DATA TO PROCESS:
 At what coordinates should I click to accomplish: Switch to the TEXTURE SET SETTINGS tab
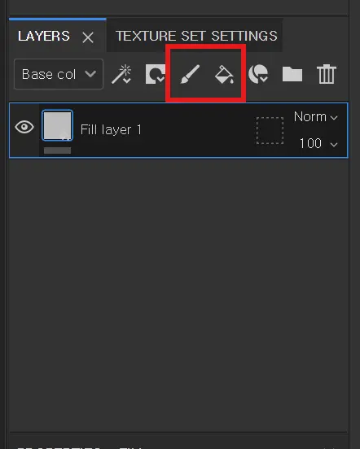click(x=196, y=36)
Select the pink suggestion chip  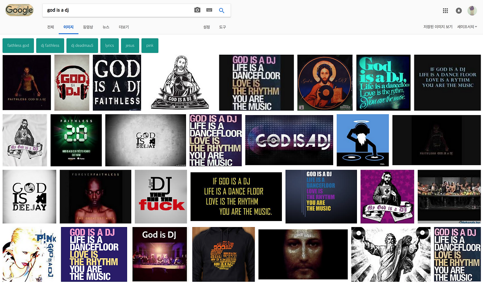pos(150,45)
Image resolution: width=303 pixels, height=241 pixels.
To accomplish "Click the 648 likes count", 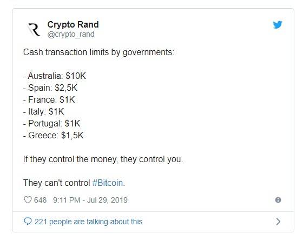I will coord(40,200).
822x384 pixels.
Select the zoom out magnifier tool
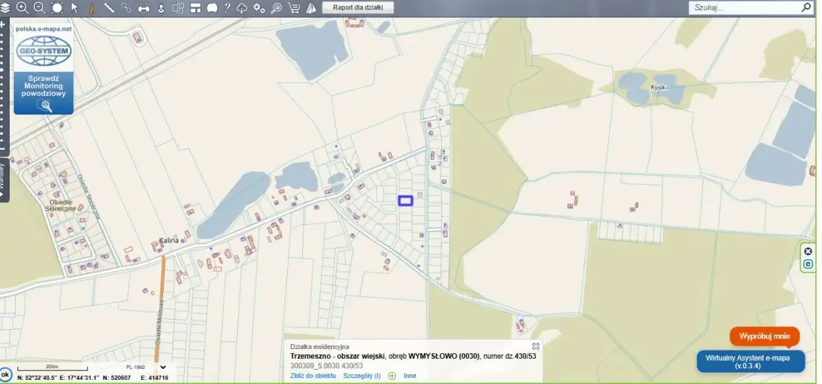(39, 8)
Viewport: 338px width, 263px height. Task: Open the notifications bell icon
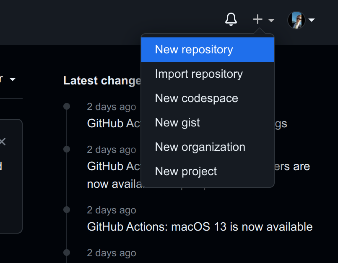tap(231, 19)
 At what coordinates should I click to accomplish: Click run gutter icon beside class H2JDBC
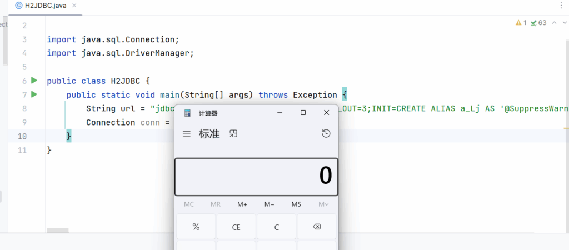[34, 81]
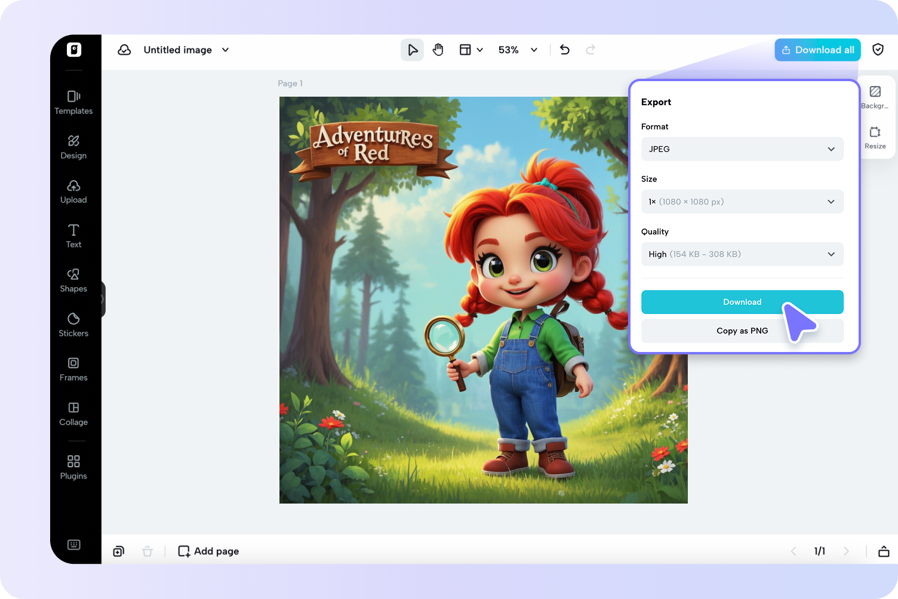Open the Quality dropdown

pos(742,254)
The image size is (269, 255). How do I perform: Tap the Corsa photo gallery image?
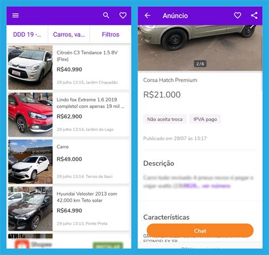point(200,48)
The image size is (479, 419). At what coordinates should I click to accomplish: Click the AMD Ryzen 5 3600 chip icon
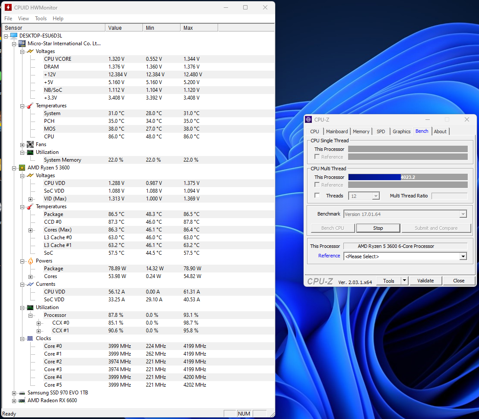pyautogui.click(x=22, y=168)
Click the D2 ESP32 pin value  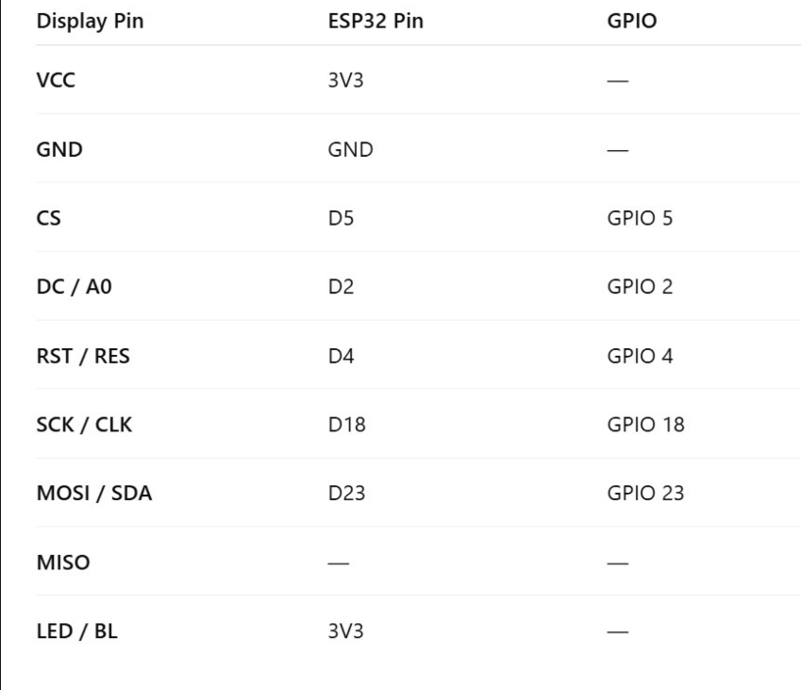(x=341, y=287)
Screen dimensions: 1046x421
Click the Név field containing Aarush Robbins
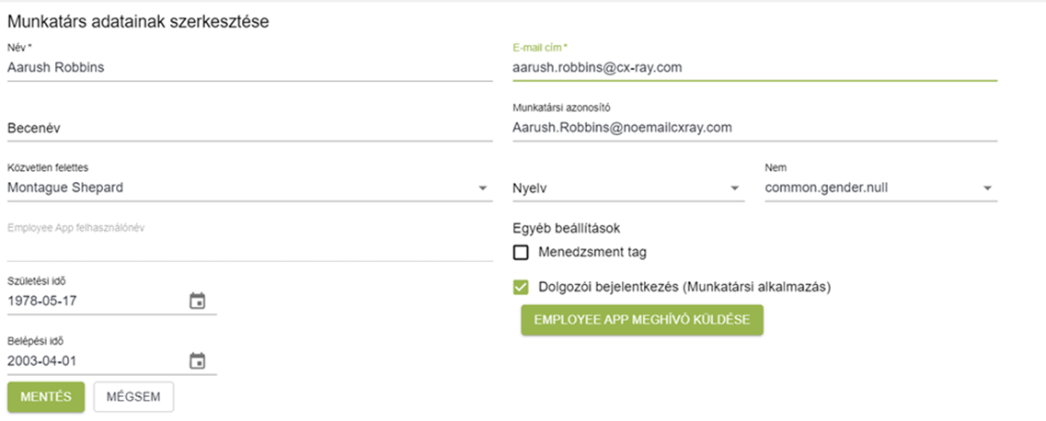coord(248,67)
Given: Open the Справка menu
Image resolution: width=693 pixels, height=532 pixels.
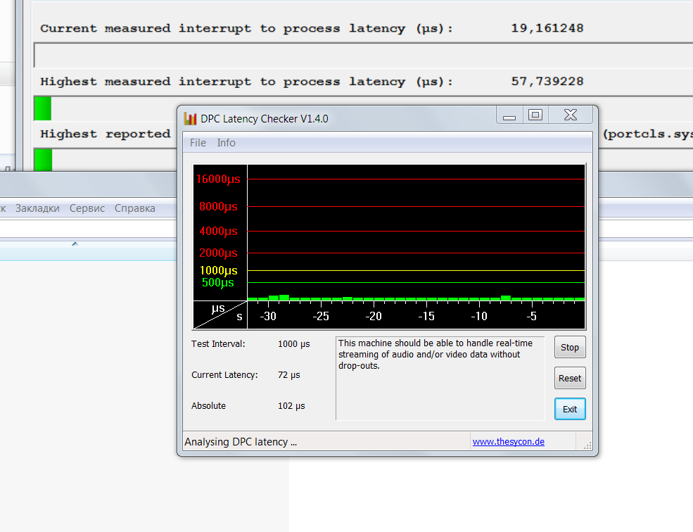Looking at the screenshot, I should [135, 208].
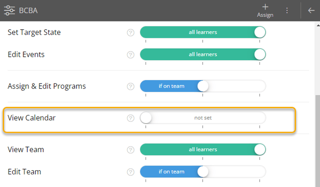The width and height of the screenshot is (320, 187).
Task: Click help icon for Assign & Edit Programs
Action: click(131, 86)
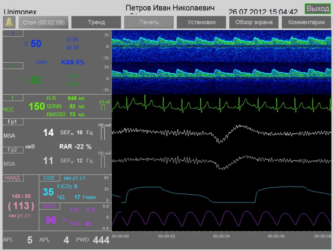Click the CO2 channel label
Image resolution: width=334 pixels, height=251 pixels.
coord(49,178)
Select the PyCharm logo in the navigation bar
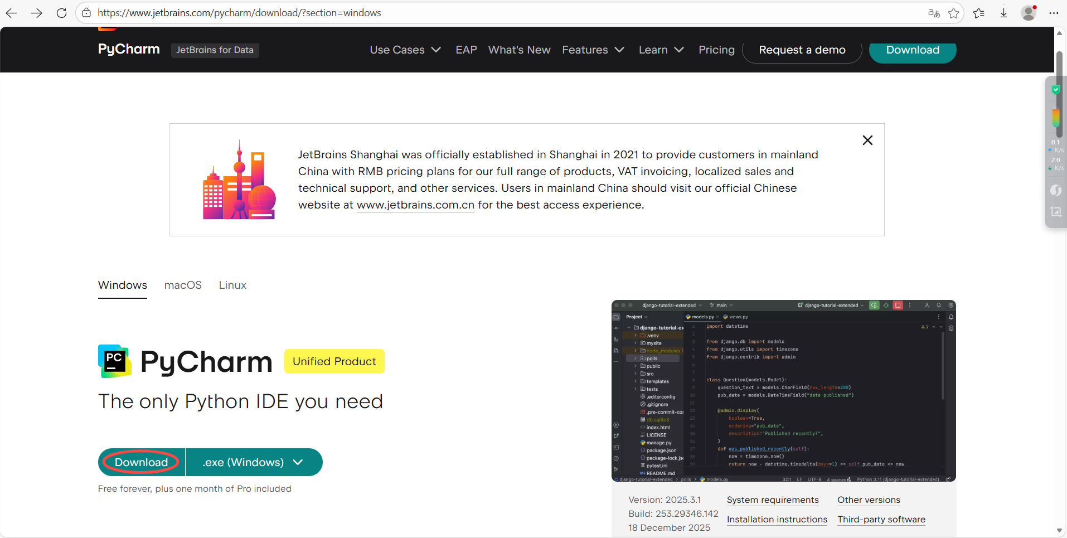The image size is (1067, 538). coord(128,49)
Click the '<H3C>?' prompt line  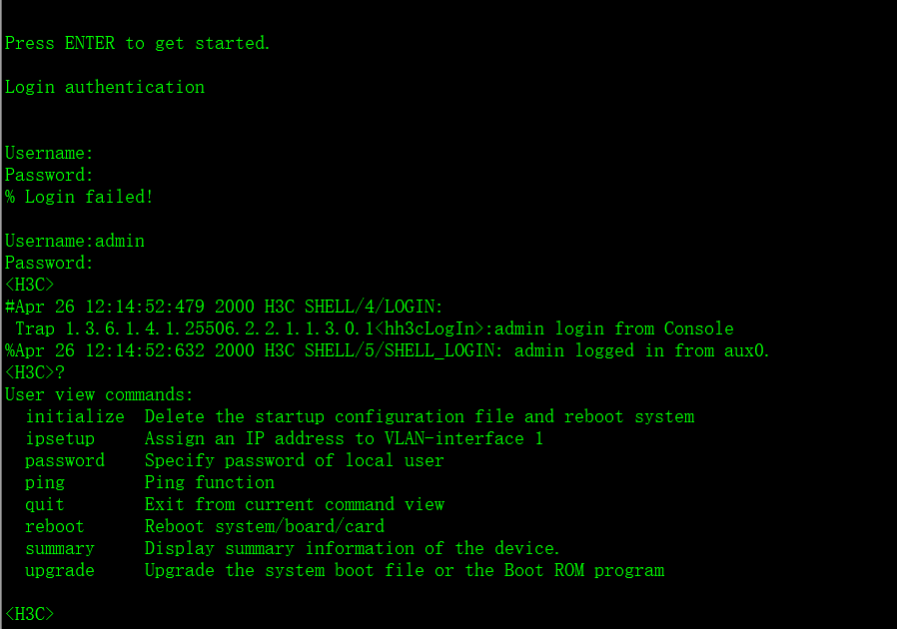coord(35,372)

WHAT TO WORK ON:
Please repeat the records word for word, starting at the line containing "822x384 pixels." and ending at the line containing "tap(231, 19)", including both of those lines. Leave the pictures out of your answer.

TASK RESPONSE:
822x384 pixels.
Select the zoom out magnifier tool
(39, 8)
Viewport: 338px width, 263px height. Task: Open the notifications bell icon
tap(231, 19)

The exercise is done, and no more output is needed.